**WHAT YOU WILL DO**:
Identify every line of the listing below that contains the string "coordinates", and copy each such line. Treat uppercase and lowercase letters as distinct.

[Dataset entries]
══════

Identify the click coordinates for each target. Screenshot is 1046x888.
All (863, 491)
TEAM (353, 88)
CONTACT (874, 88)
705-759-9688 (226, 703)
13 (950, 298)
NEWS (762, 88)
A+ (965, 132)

══════

**RESPONSE FOR THIS EXERCISE**:
Identify the click coordinates for each target. Screenshot is 1046x888.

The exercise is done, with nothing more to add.